Somehow, not one managed to say that what Delgaudio did was wrong, nor did any mention that embarrassing little fact that the Board itself refused to renew the ethics policy of its predecessors, which would require supervisors to recuse themselves from votes that directly affect the interests of campaign contributors (York declared back in January 2012 that such a policy was “unnecessary,” “all about show,” and “unenforceable”, which appears to be another way of saying “inconvenient,” as it would have required him and almost every other member of the all-GOP Board to sit out votes they have since cast favoring the Loudoun Hounds and other big donors. Delgaudio himself memorably asserted that an ethics policy was a “ploy by pretentious liberals”). The argument several other supervisors made at their first meeting back in January 2012 was that they had no need for an ethics policy since their actions were already governed by state law.

Well, we saw how that worked out!

Nor did anyone mention that last year York shrugged off Delgaudio’s violations of county policy in abusing his staff and creating a hostile work environment on the grounds that supervisors’ staff aides have no protection under county employee policies.

So . . . two steps the Board could take right now! Adopt a real ethics policy of its own (no need to wait for the General Assembly to fix the problem, Supervisor Letourneau!) and make supervisors’ aides employees subject to the law and with the same rights and protections and responsibilities as other public employees. The worst problem the whole sordid business revealed was that at present, if a supervisor tells his aides to break the law (oh, say, by spending all of their time raising money for the supervisors’ own outside business or political campaign), he or she has no recourse.
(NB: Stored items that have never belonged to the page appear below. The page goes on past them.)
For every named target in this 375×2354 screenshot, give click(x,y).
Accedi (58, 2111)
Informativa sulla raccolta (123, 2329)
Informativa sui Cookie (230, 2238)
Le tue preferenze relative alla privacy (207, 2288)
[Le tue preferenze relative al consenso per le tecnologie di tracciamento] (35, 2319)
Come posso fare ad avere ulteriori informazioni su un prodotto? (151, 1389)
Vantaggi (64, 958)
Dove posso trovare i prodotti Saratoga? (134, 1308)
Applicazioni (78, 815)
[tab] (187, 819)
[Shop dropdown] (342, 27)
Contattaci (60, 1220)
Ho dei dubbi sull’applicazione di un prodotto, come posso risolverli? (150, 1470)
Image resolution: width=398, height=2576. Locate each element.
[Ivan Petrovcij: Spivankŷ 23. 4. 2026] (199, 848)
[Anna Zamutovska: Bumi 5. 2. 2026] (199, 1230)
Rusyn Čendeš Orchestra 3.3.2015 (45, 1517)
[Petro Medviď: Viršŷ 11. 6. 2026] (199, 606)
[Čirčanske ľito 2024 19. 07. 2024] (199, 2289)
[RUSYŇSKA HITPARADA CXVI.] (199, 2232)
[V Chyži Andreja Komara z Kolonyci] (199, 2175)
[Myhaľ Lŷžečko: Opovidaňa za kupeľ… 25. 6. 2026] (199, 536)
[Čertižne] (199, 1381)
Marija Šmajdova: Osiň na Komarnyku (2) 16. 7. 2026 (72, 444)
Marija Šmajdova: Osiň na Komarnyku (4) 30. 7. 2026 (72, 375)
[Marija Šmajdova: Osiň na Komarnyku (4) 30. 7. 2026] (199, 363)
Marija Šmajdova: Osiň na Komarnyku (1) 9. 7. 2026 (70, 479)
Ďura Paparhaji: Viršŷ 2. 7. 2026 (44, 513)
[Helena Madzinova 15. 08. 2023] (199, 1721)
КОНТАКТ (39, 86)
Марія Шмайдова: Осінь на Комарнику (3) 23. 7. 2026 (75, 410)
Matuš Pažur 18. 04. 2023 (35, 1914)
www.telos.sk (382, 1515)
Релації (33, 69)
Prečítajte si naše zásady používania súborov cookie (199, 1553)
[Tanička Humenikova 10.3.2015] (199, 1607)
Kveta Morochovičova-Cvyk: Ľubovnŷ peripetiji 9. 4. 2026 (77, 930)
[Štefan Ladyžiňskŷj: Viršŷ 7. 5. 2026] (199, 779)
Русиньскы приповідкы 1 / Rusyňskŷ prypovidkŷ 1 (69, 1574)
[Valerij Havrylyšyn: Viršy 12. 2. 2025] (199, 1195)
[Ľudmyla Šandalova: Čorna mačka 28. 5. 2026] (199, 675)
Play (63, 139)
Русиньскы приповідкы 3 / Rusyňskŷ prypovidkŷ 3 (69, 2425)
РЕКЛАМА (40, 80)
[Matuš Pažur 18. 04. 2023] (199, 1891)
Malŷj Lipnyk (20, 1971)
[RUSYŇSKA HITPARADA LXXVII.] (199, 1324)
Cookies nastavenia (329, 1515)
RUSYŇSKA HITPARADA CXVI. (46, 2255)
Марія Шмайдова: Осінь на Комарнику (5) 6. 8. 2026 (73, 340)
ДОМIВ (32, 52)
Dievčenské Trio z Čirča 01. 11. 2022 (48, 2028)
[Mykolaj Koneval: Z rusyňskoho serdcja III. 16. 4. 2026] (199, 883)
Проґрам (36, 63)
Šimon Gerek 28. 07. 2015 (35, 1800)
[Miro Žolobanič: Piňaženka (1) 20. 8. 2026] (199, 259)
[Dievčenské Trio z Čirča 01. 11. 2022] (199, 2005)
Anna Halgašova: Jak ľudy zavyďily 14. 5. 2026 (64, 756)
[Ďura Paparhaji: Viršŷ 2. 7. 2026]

Go to HR, and you get fired (as happened to Delgaudio’s aide who complained). Go to the  chairman of the board, and he, a politician, ties to bury the whole matter. Go to the prosecutor, and it gets dismissed because state law against corruption applies only to “full-time” government employees, not our li’l ol’ county supervisors.

Delgaudio himself reliably ended the meeting with his usual comic relief and firm grasp of reality by declaring that he does, so, serve his constituents (even though the grand jury reported that he reprimanded his aides whenever they spent any time answering constituents’ inquiries or phone calls rather than hitting up campaign donors): “My routine for every day,” Delgaudio said, “is I visit a minimum of 300 to 500 houses every day. I deliver a newsletter to each of these houses.”

That’s quite a routine. At say two minutes per house, that means Eugene is out there 10 to 16 hours a day, “every day,” “visiting houses.” Busy man! He must barely have time to run his million-dollar-a-year anti-gay hate group during the day, much less get back to his home in Fairfax County each night.